The two-day residency occurs Oct. 29 and 30, with a free public lecture at 7 p.m. Oct. 29 in MICA’s Falvey Hall, Brown Center, 1301 W. Mount Royal Ave. While on MICA’s campus, Frere-Jones will conduct a type design workshop for graduate and undergraduate students.
Over 25 years, Frere-Jones has established himself as one of the world’s leading typeface designers, creating some of the most widely used typefaces, including Interstate, Poynter Oldstyle, Whitney, Gotham, Surveyor, Tungsten and Retina.

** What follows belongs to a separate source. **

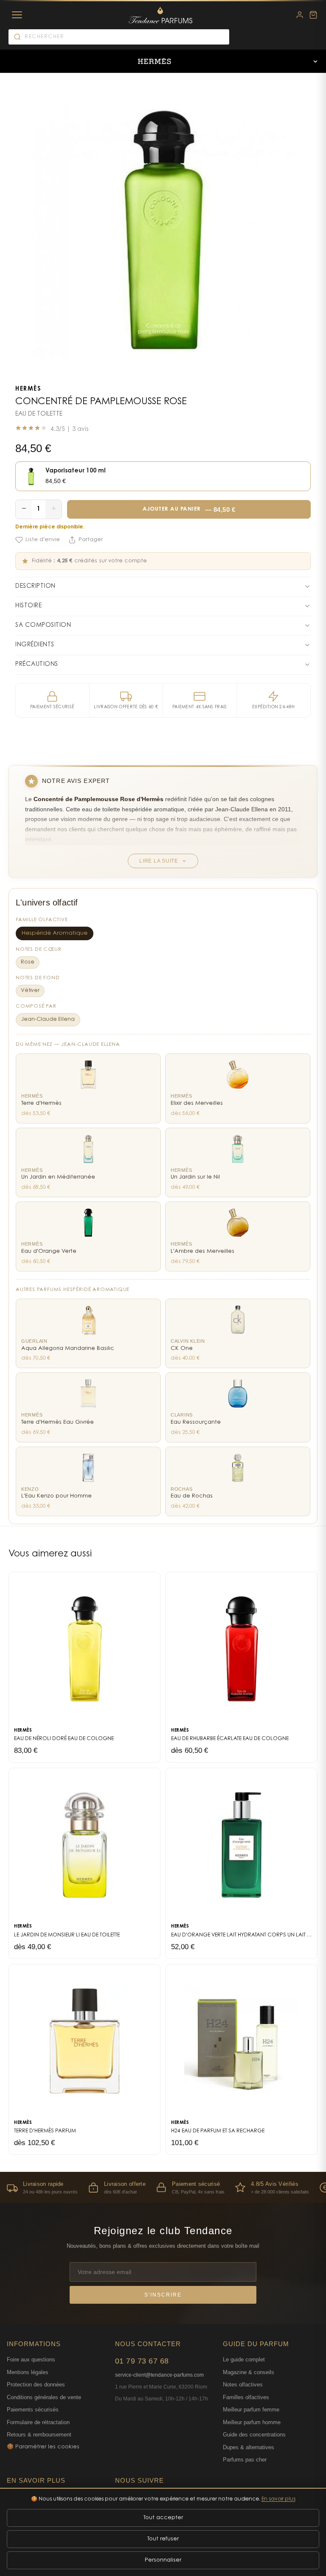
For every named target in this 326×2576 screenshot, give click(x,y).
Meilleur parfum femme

Tobias received a BFA in Graphic Design from the Rhode Island School of Design in 1992. He joined the faculty of the Yale University School of Art in 1996, and has lectured throughout the United States, Europe and Australia. His work is in the permanent collections of the Victoria & Albert Museum in London and the Museum of Modern Art in New York.
He has received the Gerrit Noordzij Prijs, the AIGA Medal, and most recently Cooper Hewitt’s 2019 National Design Award for Communication Design, recognizing his contributions to typographic design, writing and education.
Named after the late MICA alumnus, faculty member and longtime trustee William Steinmetz (1927 – 2016), the Wm. O. Steinmetz ’50 Designer-in-Residence program was established in 2009 to enhance MICA’s design culture by bringing outstanding practitioners to campus to share their valuable experiences and perspectives with students, faculty and the public. The residency was created thanks to an endowment fund established by Steinmetz’s spouse, Betty Cooke ‘46 as well as gifts from others in honor of him.
Past Steinmetz Residency recipients include Lisa Strausfeld, Richard Niessen, Chip Kidd, Karin Fong, Cameron Sinclair and, most recently, Conflict Kitchen co-founders Jon Rubin, Dawn Weleski and Zachary Lieberman.